• What is required: Reproduce the lines of this listing without any changes, from the first line to the last.

## Start Provided material

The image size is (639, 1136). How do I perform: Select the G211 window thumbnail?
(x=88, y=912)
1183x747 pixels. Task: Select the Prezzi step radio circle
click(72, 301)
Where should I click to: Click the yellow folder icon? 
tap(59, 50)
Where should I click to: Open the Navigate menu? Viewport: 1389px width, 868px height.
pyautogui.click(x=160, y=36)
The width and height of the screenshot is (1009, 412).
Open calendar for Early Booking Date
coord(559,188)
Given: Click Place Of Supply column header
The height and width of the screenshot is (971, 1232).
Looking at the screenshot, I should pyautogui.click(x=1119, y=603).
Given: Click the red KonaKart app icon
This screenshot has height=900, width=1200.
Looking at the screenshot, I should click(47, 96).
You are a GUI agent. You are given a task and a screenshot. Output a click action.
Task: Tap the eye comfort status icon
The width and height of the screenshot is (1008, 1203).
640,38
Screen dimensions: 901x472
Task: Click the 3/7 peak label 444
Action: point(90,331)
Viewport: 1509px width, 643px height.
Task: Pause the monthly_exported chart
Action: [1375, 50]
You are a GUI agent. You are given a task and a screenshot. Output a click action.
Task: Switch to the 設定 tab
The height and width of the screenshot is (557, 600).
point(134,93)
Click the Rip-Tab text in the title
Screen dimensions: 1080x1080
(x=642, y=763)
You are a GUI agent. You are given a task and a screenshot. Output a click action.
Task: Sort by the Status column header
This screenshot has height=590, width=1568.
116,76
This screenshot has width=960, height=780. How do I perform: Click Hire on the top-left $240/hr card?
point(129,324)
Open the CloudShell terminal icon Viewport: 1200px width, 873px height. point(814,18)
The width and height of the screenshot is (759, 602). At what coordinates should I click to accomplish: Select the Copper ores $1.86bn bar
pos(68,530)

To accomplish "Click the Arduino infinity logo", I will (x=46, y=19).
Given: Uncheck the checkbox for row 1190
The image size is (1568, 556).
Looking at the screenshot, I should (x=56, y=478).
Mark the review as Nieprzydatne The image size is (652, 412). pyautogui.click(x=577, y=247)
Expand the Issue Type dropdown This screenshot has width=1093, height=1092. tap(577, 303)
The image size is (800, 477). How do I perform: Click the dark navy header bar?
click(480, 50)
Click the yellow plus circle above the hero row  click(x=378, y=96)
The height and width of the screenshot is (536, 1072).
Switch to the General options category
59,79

## End Provided material

• Solution to this exercise:
The image size is (639, 1136). How do I perform: Select the G211 window thumbnail?
(x=88, y=912)
1183x747 pixels. Task: Select the Prezzi step radio circle
click(72, 301)
Where should I click to: Click the yellow folder icon? 
tap(59, 50)
Where should I click to: Open the Navigate menu? Viewport: 1389px width, 868px height.
pyautogui.click(x=160, y=36)
The width and height of the screenshot is (1009, 412).
Open calendar for Early Booking Date
coord(559,188)
Given: Click Place Of Supply column header
The height and width of the screenshot is (971, 1232).
Looking at the screenshot, I should pyautogui.click(x=1119, y=603).
Given: Click the red KonaKart app icon
This screenshot has height=900, width=1200.
Looking at the screenshot, I should click(47, 96).
You are a GUI agent. You are given a task and a screenshot. Output a click action.
Task: Tap the eye comfort status icon
The width and height of the screenshot is (1008, 1203).
640,38
Screen dimensions: 901x472
Task: Click the 3/7 peak label 444
Action: point(90,331)
Viewport: 1509px width, 643px height.
Task: Pause the monthly_exported chart
Action: [1375, 50]
You are a GUI agent. You are given a task and a screenshot. Output a click action.
Task: Switch to the 設定 tab
The height and width of the screenshot is (557, 600).
point(134,93)
Click the Rip-Tab text in the title
Screen dimensions: 1080x1080
(x=642, y=763)
You are a GUI agent. You are given a task and a screenshot. Output a click action.
Task: Sort by the Status column header
This screenshot has height=590, width=1568.
116,76
This screenshot has width=960, height=780. How do I perform: Click Hire on the top-left $240/hr card?
point(129,324)
Open the CloudShell terminal icon Viewport: 1200px width, 873px height. point(814,18)
The width and height of the screenshot is (759, 602). At what coordinates should I click to accomplish: Select the Copper ores $1.86bn bar
pos(68,530)

To accomplish "Click the Arduino infinity logo", I will (x=46, y=19).
Given: Uncheck the checkbox for row 1190
The image size is (1568, 556).
Looking at the screenshot, I should (x=56, y=478).
Mark the review as Nieprzydatne The image size is (652, 412). pyautogui.click(x=577, y=247)
Expand the Issue Type dropdown This screenshot has width=1093, height=1092. tap(577, 303)
The image size is (800, 477). How do I perform: Click the dark navy header bar?
click(480, 50)
Click the yellow plus circle above the hero row  click(x=378, y=96)
The height and width of the screenshot is (536, 1072).
Switch to the General options category
59,79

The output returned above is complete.